- Directed by: Panna Rittikrai
- Screenplay by: Jonathon Siminoe
- Starring: Chatchapol Kulsiriwuthichai Pimchanok Luevisadpaibul Gitabak Agohjit Supaksorn Chaimongkol Sorapong Chatree
- Production company: Na Film
- Distributed by: Sahamongkol Film International
- Release date: December 16, 2010;
- Running time: 120 minutes
- Country: Thailand
- Languages: Thai English

= Bangkok Knockout =

2010 film by Panna Rittikrai

Bangkok Knockout (โคตรสู้ โคตรโส) is a 2010 Thai martial arts film directed by Panna Rittikrai and written by Jonathon Siminoe. The film stars Chatchapol Kulsiriwuthichai, Pimchanok Luevisadpaibul, Gitabak Agohjit, Supaksorn Chaimongkol, Sorapong Chatree, Virat Kemgrad, Speedy Arnold and Sarawoot Kumsorn.

==Premise==
After winning a contest to star in a Hollywood film, a group of martial arts students celebrate by hosting a party, but they all get drugged and passed out while celebrating. When they wake up, they are attacked and soon some of their friends have been kidnapped. They quickly learn that a group of assassins are after them and that the contest may not have been what it seemed.
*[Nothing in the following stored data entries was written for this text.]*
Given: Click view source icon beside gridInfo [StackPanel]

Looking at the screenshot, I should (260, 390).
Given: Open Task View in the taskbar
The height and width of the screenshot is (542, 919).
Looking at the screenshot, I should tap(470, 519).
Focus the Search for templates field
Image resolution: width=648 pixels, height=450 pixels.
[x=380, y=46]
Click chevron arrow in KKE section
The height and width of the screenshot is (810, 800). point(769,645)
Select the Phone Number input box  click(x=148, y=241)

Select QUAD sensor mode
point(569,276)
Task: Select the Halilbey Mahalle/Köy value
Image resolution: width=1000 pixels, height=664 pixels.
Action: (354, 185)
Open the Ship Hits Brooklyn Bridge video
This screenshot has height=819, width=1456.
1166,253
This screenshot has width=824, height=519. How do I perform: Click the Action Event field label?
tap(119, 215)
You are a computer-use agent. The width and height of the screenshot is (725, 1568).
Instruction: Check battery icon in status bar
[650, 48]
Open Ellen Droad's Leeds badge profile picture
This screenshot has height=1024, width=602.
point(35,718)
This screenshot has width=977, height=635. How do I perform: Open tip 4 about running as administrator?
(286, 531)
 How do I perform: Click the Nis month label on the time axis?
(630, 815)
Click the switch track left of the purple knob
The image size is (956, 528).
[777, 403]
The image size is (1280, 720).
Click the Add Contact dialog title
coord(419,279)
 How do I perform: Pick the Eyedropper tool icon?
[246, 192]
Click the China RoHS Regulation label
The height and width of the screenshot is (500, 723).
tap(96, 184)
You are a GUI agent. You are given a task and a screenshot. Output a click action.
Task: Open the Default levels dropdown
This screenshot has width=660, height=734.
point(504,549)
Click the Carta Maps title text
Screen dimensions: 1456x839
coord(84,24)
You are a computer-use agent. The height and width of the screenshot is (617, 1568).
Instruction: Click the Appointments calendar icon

The only way to survive is to fight their way out and rescue their friends.

==Cast==
- Chatchapol Kulsiriwuthichai as Pod (Martial Arts of Taekwondo)
- Pimchanok Luevisadpaibul as Bai-Fern
- Speedy Arnod as Mr Snead
- Gitabak Agohjit as Git (Martial Arts of Gymnastics)
- Supaksorn Chaimongkol as Joy
- Sorapong Chatree as Sergeant Ram Former Border Patrol Police
- Virat Kemgrad as Jao
- Sarawoot Kumsorn as U-Go (Martial Arts of Muay Thai)
- Krittiya Lardphanna as Kuk Yai
- Sumret Muengput as Ao (Martial Arts of Commando Sambo)
- Deka Partum as	Jame
- Panna Rittikrai as Suthep Sisai
- Puchong Sartnork as Eddo (Martial Arts of Freerunning)
- Poonyapat Soonkunchanon as Lerm (Martial Arts of Tai chi)
- Tanavit Wongsuwan as Pom (Martial Arts of Kung Fu)
- Vinai Weangyanogoong as Black Men
- Kiattisak Udomnak

==Production==
Magnolia Pictures has gained the U.S. distributional rights.

==Reception==
The film received mixed to positive reviews from critics.